Blob Blame History Raw
From 764a4df7a35bacc693076afbe3679d0bfce503f5 Mon Sep 17 00:00:00 2001
From: Matthew Heon <mheon@redhat.com>
Date: Thu, 21 Jan 2021 16:22:32 -0500
Subject: [PATCH] Restrict caps of non-root processes in priv containers

Non-root processes in privileged containers do not get all caps,
and instead only have Bounding and Inherited set to all; the
other caps are left empty. This behavior matches Docker and newer
Podman releases.

Addresses CVE-2021-20188

Signed-off-by: Matthew Heon <mheon@redhat.com>
---
 libpod/container_api.go    | 11 ++++-------
 libpod/oci.go              |  4 ++--
 libpod/oci_conmon_linux.go | 31 ++++++++++++++++++++++++-------
 pkg/spec/spec.go           |  8 ++++++++
 4 files changed, 38 insertions(+), 16 deletions(-)

##############################

▶ **Set tasks**
1. According to the capabilities patch, which two capability sets are set to all for non-root processes in privileged containers?
2. Write out the portion of the capabilities patch starting at "Blob Blame History" and ending at "Podman releases.", word for word.
3. Carry the capabilities patch forward from the point where it stops.

[Data items]

##############################

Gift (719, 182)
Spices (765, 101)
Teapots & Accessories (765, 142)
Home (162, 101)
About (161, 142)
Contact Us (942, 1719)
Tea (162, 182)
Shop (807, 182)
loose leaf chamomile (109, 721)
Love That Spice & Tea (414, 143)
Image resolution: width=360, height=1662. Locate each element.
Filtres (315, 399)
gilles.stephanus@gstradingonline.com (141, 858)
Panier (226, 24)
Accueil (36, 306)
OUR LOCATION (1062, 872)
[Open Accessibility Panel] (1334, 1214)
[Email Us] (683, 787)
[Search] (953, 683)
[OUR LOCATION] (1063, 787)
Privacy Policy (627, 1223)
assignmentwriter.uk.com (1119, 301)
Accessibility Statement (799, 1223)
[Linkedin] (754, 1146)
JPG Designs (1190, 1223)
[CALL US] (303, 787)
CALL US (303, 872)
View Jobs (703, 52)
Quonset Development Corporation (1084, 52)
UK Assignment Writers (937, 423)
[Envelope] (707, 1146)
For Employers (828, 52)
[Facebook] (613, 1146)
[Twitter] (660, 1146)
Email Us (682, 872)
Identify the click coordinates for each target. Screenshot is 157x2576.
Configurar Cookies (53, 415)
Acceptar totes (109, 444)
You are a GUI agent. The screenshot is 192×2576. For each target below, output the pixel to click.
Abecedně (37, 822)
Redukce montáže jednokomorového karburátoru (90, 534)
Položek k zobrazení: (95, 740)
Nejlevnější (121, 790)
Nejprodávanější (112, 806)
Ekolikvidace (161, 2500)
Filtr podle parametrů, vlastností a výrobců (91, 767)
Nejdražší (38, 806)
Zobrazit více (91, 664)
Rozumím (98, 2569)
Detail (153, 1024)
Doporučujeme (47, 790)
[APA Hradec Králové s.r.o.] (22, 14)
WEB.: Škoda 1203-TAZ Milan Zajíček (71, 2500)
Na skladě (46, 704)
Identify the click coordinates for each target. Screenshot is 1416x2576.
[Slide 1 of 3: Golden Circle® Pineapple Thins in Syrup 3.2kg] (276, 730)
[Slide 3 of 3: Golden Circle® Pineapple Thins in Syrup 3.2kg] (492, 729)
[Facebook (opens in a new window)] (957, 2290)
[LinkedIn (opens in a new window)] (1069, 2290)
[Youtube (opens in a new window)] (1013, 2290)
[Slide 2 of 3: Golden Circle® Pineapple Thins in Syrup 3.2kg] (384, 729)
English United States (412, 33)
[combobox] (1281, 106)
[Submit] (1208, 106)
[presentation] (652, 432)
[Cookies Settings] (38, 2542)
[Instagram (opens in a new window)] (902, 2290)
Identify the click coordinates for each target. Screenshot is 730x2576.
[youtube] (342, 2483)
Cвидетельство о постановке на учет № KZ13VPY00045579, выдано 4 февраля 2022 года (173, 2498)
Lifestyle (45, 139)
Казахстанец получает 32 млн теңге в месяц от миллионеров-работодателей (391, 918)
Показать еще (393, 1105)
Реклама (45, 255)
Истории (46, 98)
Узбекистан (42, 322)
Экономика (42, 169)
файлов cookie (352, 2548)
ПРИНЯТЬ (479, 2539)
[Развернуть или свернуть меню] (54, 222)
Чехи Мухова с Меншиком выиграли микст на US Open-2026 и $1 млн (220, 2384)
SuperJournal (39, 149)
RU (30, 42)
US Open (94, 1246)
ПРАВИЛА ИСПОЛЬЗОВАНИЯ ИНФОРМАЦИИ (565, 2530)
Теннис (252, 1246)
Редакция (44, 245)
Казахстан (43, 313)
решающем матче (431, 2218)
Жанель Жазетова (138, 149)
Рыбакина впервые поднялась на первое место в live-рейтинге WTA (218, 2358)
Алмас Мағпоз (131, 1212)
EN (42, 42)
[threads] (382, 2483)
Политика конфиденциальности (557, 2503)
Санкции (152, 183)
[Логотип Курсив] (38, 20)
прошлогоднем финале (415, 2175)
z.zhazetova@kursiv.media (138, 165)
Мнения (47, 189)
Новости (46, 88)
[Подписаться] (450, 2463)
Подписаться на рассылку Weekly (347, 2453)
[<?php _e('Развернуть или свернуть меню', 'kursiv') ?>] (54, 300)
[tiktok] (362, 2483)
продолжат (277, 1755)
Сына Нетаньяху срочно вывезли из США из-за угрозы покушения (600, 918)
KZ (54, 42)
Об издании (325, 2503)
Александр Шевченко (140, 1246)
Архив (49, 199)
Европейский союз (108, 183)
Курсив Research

##############################

▶ **The answers**
1. Bounding and Inherited.

2.
Blob Blame History Raw
From 764a4df7a35bacc693076afbe3679d0bfce503f5 Mon Sep 17 00:00:00 2001
From: Matthew Heon <mheon@redhat.com>
Date: Thu, 21 Jan 2021 16:22:32 -0500
Subject: [PATCH] Restrict caps of non-root processes in priv containers

Non-root processes in privileged containers do not get all caps,
and instead only have Bounding and Inherited set to all; the
other caps are left empty. This behavior matches Docker and newer
Podman releases.

3.
diff --git a/libpod/container_api.go b/libpod/container_api.go
index 6d19bd85e..0c57d5678 100644
--- a/libpod/container_api.go
+++ b/libpod/container_api.go
@@ -10,7 +10,6 @@ import (
 	"github.com/containers/libpod/libpod/define"
 	"github.com/containers/libpod/libpod/events"
 	"github.com/containers/storage/pkg/stringid"
-	"github.com/docker/docker/oci/caps"
 	"github.com/opentracing/opentracing-go"
 	"github.com/pkg/errors"
 	"github.com/sirupsen/logrus"
@@ -220,7 +219,6 @@ func (c *Container) Kill(signal uint) error {
 // Otherwise, the exit code will be the exit code of the executed call inside of the container.
 // TODO investigate allowing exec without attaching
 func (c *Container) Exec(tty, privileged bool, env map[string]string, cmd []string, user, workDir string, streams *AttachStreams, preserveFDs uint, resize chan remotecommand.TerminalSize, detachKeys string) (int, error) {
-	var capList []string
 	if !c.batched {
 		c.lock.Lock()
 		defer c.lock.Unlock()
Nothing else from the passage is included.